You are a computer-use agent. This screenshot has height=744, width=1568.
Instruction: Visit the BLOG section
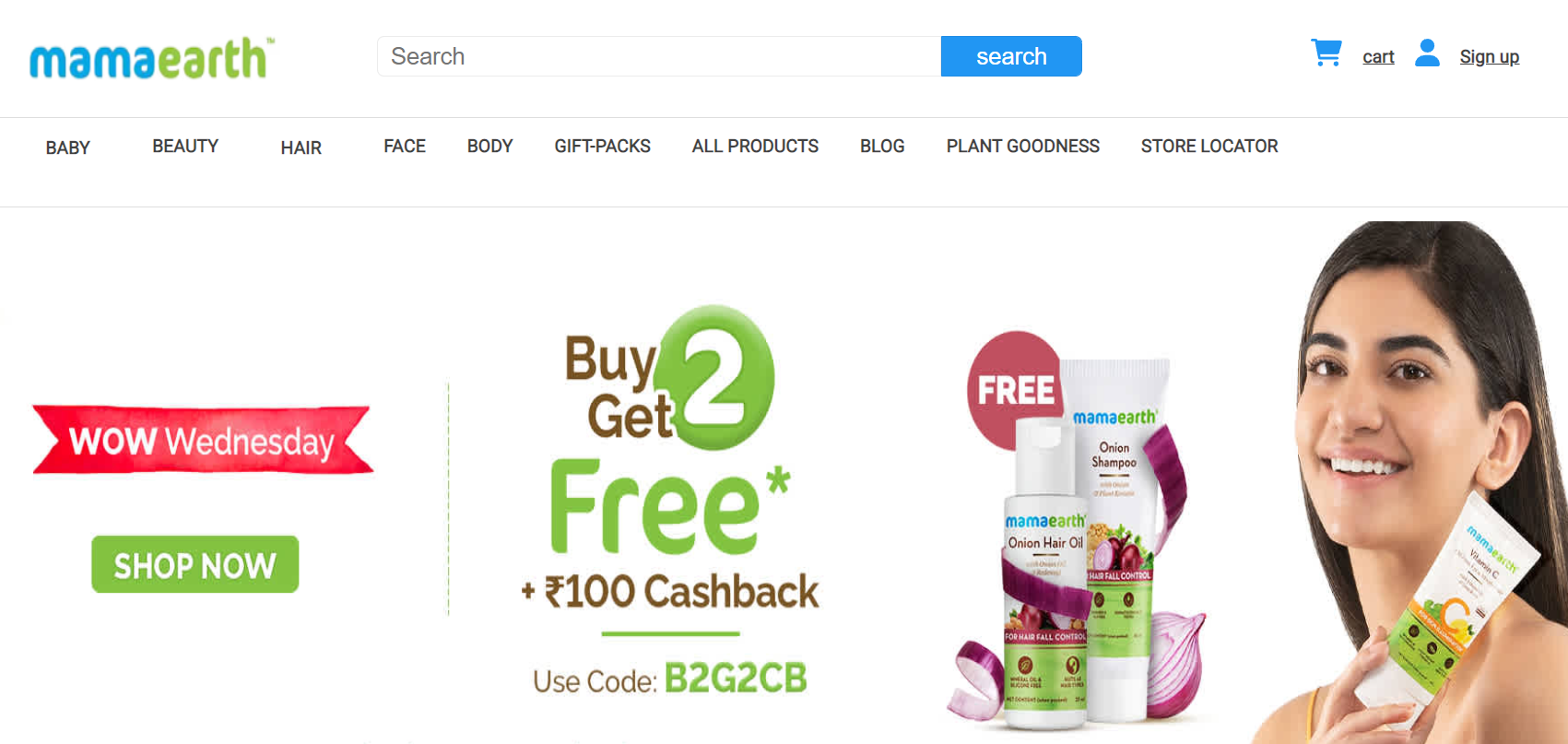882,146
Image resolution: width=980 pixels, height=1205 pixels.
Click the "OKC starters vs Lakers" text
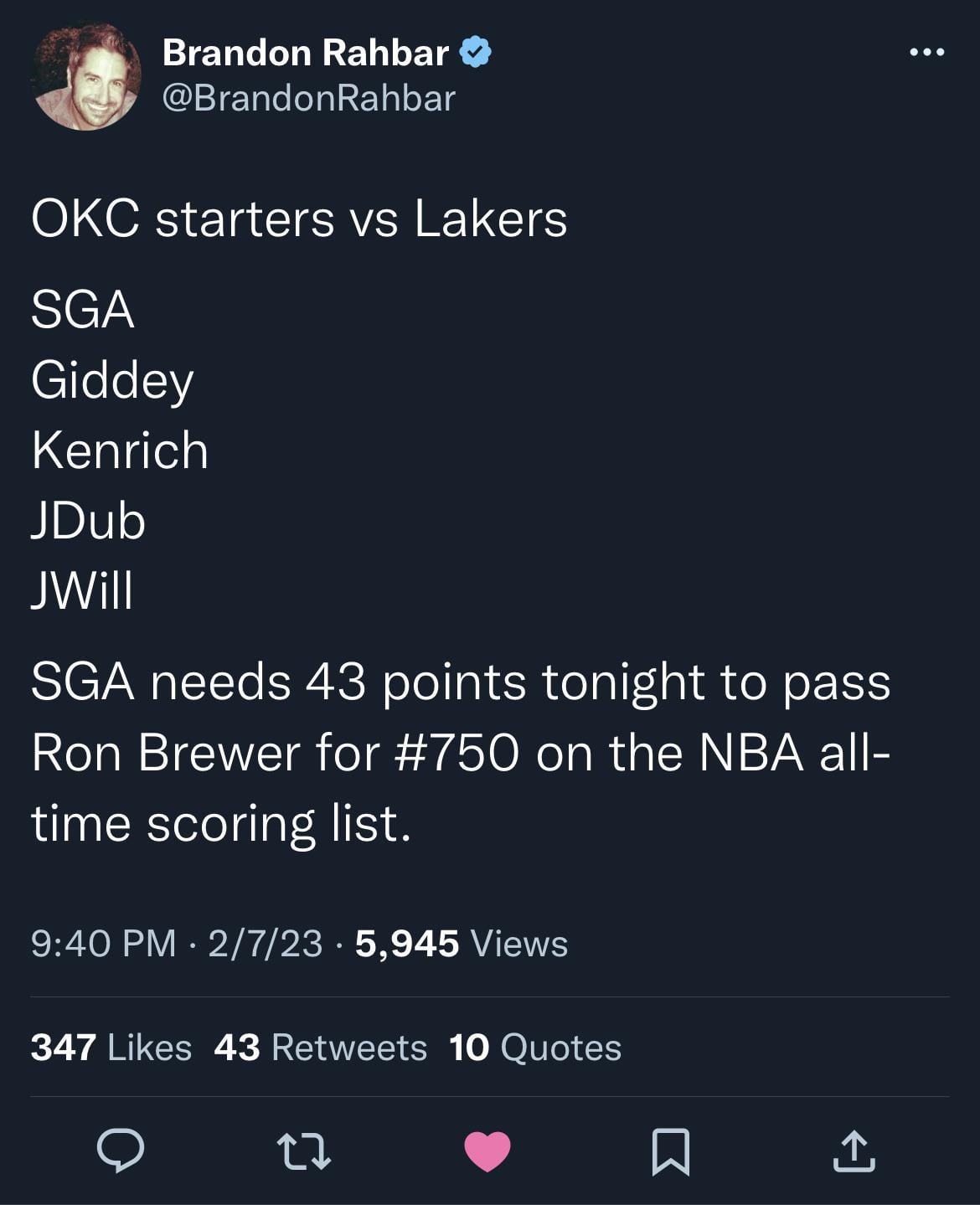click(299, 219)
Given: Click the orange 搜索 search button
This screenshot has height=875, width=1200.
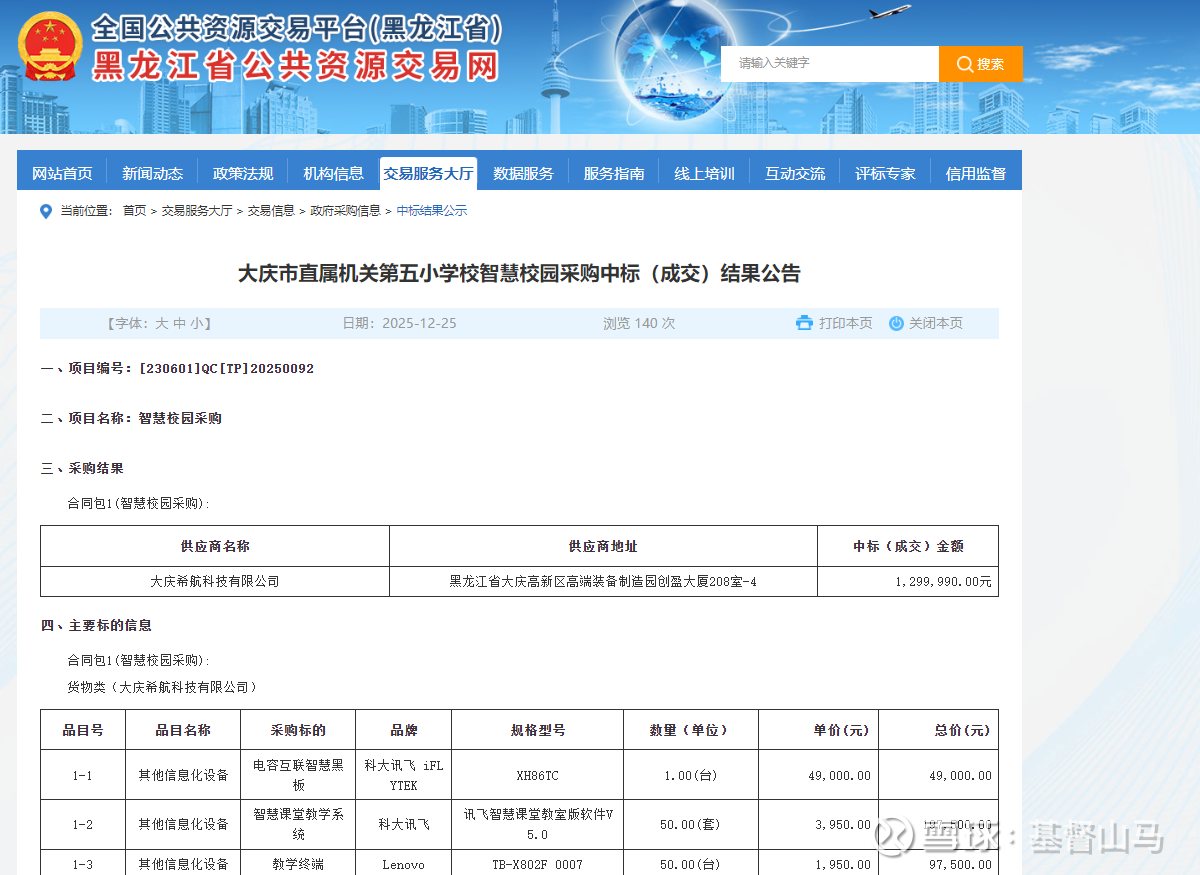Looking at the screenshot, I should tap(980, 64).
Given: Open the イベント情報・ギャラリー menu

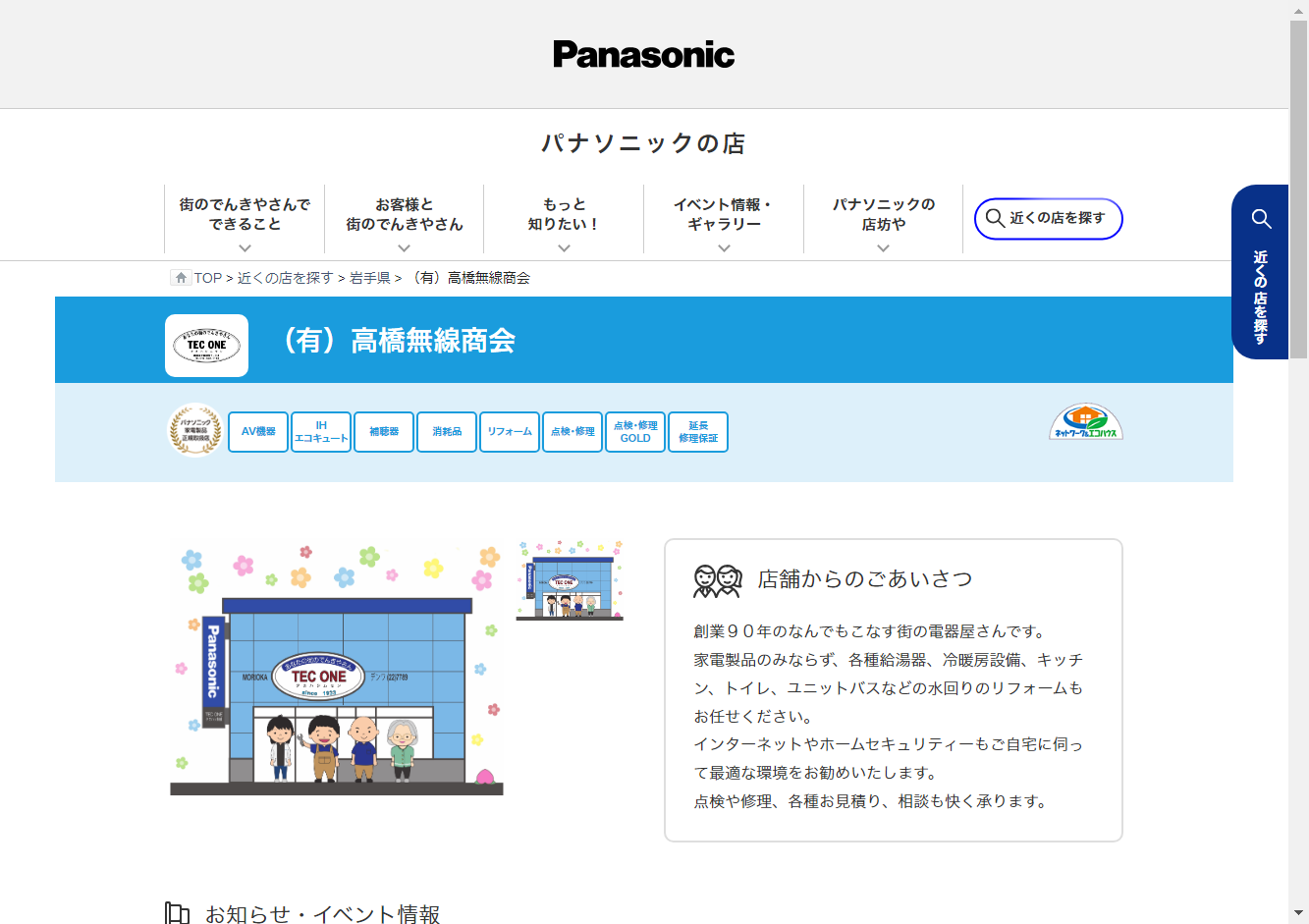Looking at the screenshot, I should coord(724,220).
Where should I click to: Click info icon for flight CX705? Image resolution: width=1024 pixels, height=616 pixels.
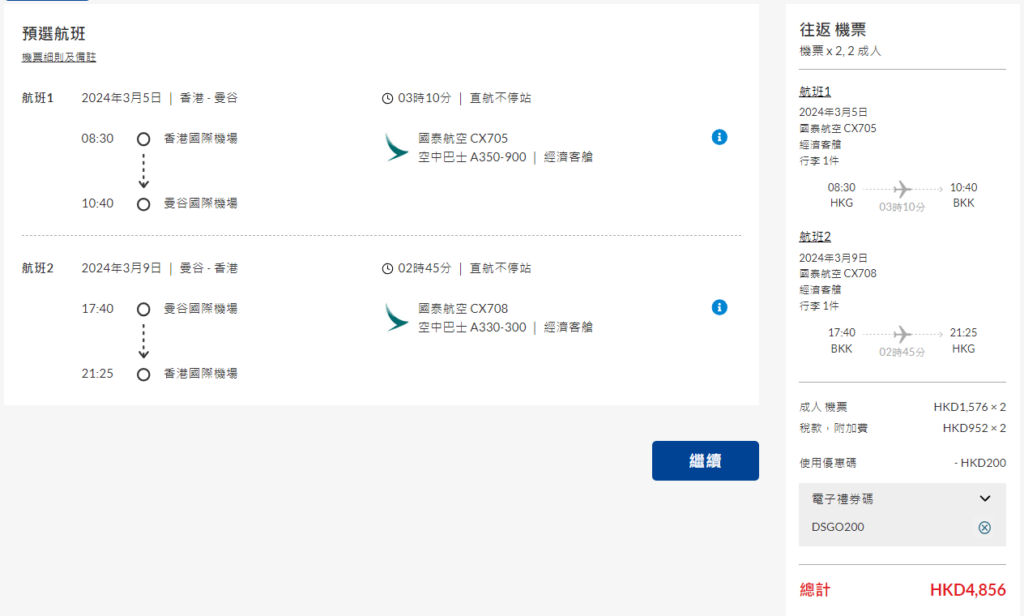click(719, 137)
===============
Description of the task
Copy every line of the material above word for word, leaving out the pictures.

Written solution
You are a computer-use agent. This screenshot has height=744, width=1568.
Instruction: Visit the BLOG section
882,146
Image resolution: width=980 pixels, height=1205 pixels.
Click the "OKC starters vs Lakers" text
click(299, 219)
Given: Click the orange 搜索 search button
This screenshot has height=875, width=1200.
Looking at the screenshot, I should tap(980, 64).
Given: Open the イベント情報・ギャラリー menu

Looking at the screenshot, I should coord(724,220).
Where should I click to: Click info icon for flight CX705? Image resolution: width=1024 pixels, height=616 pixels.
click(719, 137)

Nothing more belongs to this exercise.